1

I am using Scrapy to gather images. I would like to simulate a post onto a PHP script with multiple files. Similar to when someone uploads 10 files and they get processed by a PHP script using $_FILES['name']. I would also like to pass $_POST data as well.

Here is my Python.

  post_array={
   'parse':'listing'
  }

  files_array=response.xpath(root+'/photos//url/text()').extract()

  returned=requests.post(php-script.php,data=post_array,files=files_array).text
  pprint(returned)

So this is suppose to create a $_POST variable and a $_FILES variable with multiple files. How can I convert the list of URLs in files_array to become a $_FILES array in the php-script.php?

Python data input:

  post_array={
   'parse':'listing'
  }
  files_array=['https://example.co/123.jpg','https://example.co/124.jpg','https://example.co/125.jpg']]

into PHP data output inside php-script.php (desired result):

$_POST=['parse'=>'listing'];
$_FILES=['images'=>[
[0] => Array
    (
        [name] => 123.jpg
        [type] => image/jpeg
        [tmp_name] => /tmp/php/php6hst32
        [error] =>
        [size] => 98174
    )
[1] => Array
    (
        [name] => 124.jpg
        [type] => image/jpeg
        [tmp_name] => /tmp/php/php6hst32
        [error] =>
        [size] => 98174
    )
[2] => Array
    (
        [name] => 125.jpg
        [type] => image/jpeg
        [tmp_name] => /tmp/php/php6hst32
        [error] =>
        [size] => 98174
    )
]];

I have also tried this:

returned=requests.post(triggers,data=post_array,files={'images':[url for url in files_array requests.get(url).content]}).text
pprint(returned)
Maciek Semik
  • 1,872
  • 23
  • 43

2 Answers2

1

The only way to convert list of URLs to a $_FILES array in PHP script is to actually upload these files (via POST request with enctype="multipart/form-data").

Here it's how you can do it with requests:

files_array = [('images', ('123.jpg', open('123.jpg', 'rb'), 'image/jpeg')),
               ('images', ('124.jpg', open('124.jpg', 'rb'), 'image/jpeg')),
               ('images', ('125.jpg', open('125.jpg', 'rb'), 'image/jpeg'))]
r = requests.post(url, data=post_array, files=files_array)

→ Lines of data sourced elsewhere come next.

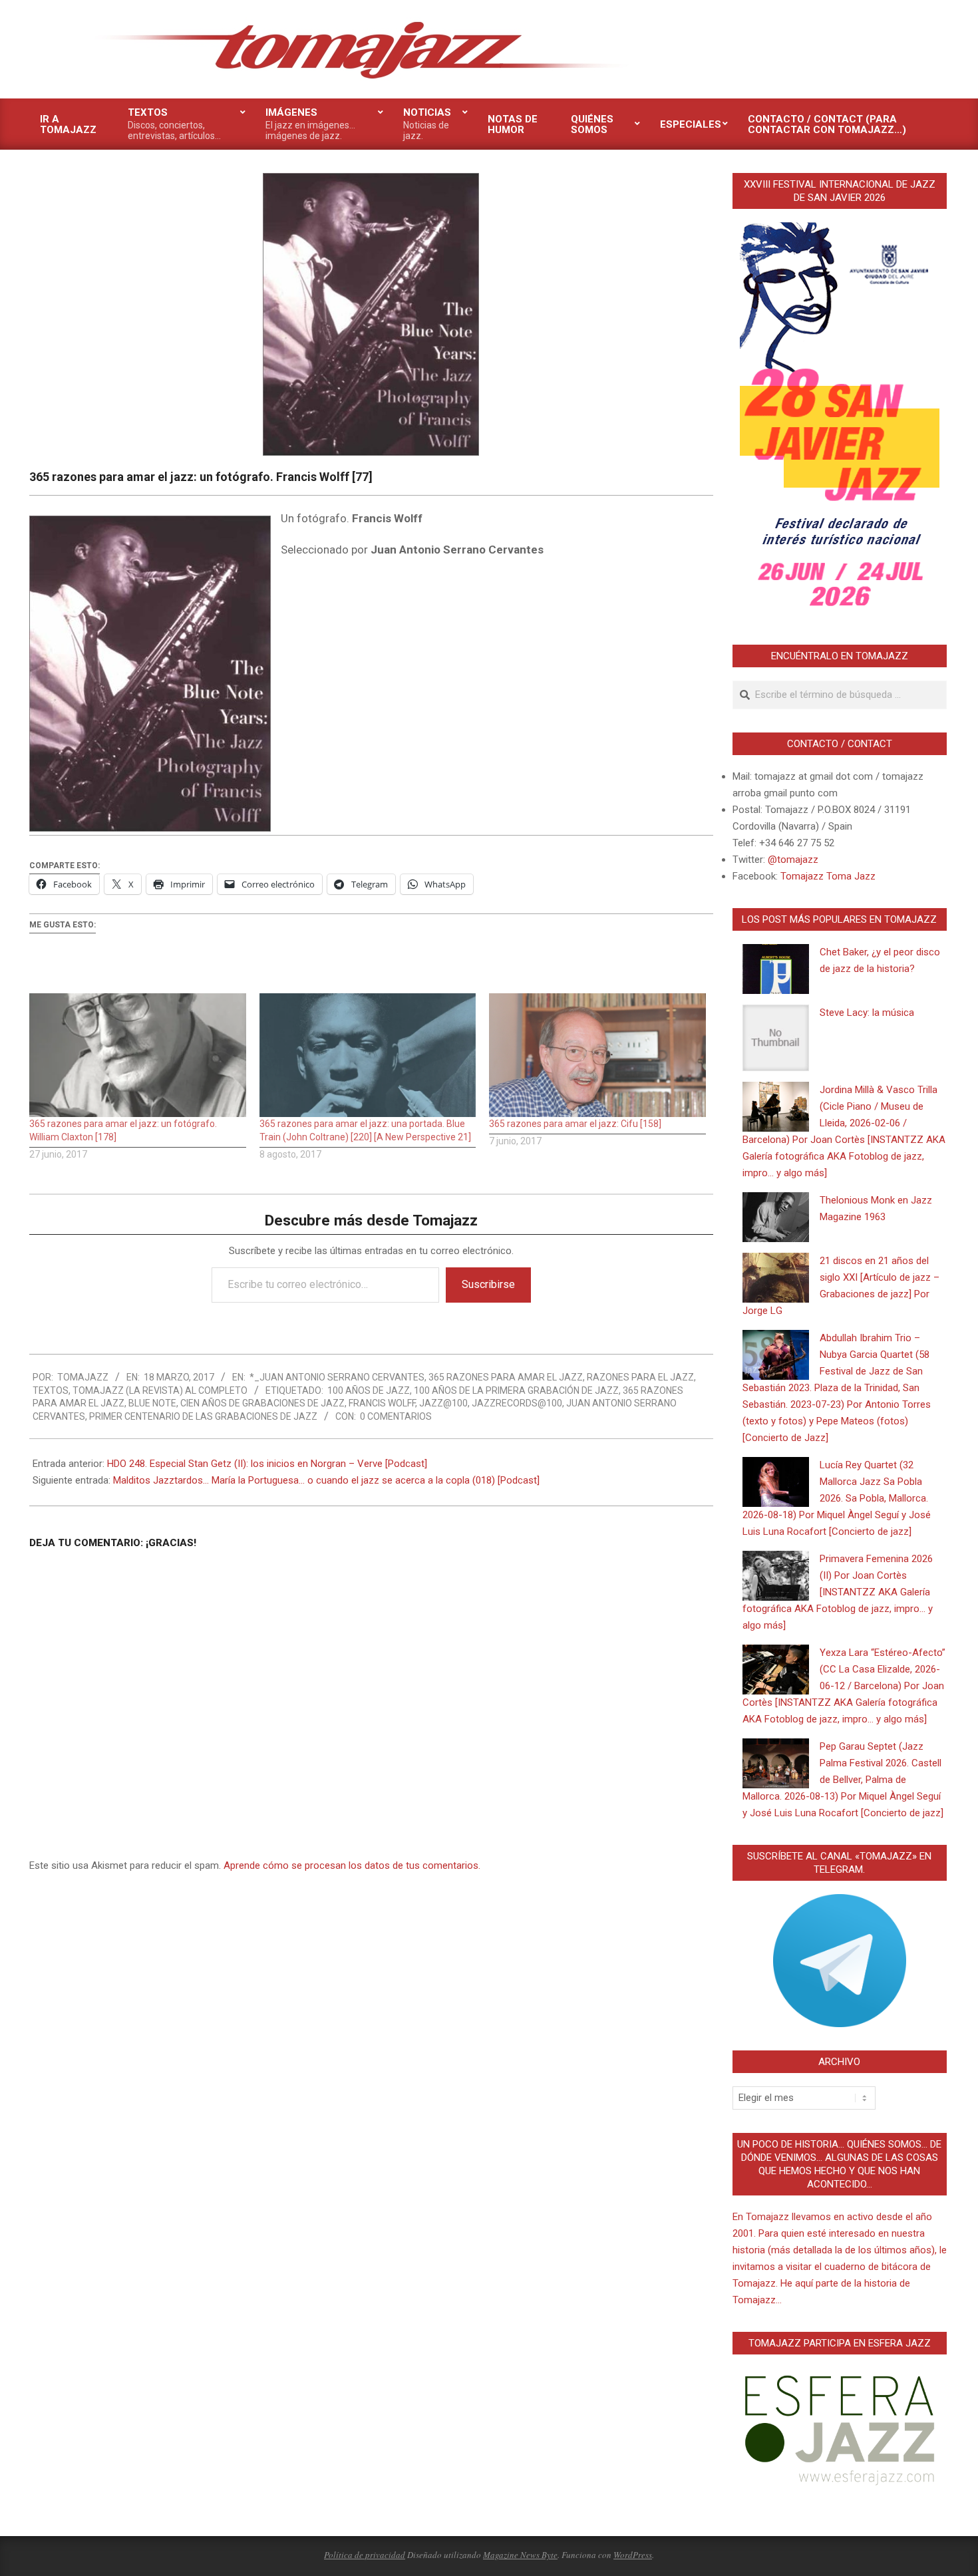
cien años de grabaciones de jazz (262, 1403)
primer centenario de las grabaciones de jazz (203, 1416)
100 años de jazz (368, 1390)
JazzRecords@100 (517, 1403)
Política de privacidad (364, 2555)
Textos (51, 1390)
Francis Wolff (382, 1403)
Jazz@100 (443, 1403)
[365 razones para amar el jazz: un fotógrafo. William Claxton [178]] (137, 1055)
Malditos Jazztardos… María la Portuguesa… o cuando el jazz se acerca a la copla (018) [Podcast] (326, 1480)
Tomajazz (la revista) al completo (160, 1390)
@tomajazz (793, 860)
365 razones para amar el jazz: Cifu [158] (575, 1123)
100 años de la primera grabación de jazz (516, 1390)
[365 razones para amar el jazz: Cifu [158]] (597, 1055)
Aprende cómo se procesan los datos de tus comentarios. (352, 1865)
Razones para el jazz (640, 1377)
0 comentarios (396, 1416)
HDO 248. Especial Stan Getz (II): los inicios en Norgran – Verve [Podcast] (267, 1464)
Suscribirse (488, 1284)
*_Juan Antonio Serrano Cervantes (336, 1377)
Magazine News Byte (520, 2555)
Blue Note (152, 1403)
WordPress (632, 2555)
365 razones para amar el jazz (505, 1377)
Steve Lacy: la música (867, 1013)
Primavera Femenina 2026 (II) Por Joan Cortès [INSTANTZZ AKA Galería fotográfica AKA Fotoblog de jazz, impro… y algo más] (837, 1592)
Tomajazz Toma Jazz (828, 876)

You can find detailed example in Advanced Usage documentation for Requests

krlv
  • 2,310
  • 1
  • 12
  • 15
  • Perfect, is it possible to create a dynamic files_array. I don't know how many images are in the array. Something like a [for image in images] – Maciek Semik Mar 21 '19 at 17:21
  • I am creating a dynamic list of files when I do post request I got the error. `ValueError: not enough values to unpack (expected 2, got 1)` – sam Jul 14 '21 at 06:11
0

Scrapy does not yet have file upload support, so you have to build such requests manually, which might not be trivial for you.

Adding file upload support to Scrapy has been requested, and there is an unfinished implementation that you could try out, or even try to finish.

Whatever approach you decide to follow, mind that you won’t be able to build such requests based on file URLs. To upload a file, you must have it in your computer; if you do not have it, you must download it.

Gallaecio
  • 3,620
  • 2
  • 25
  • 64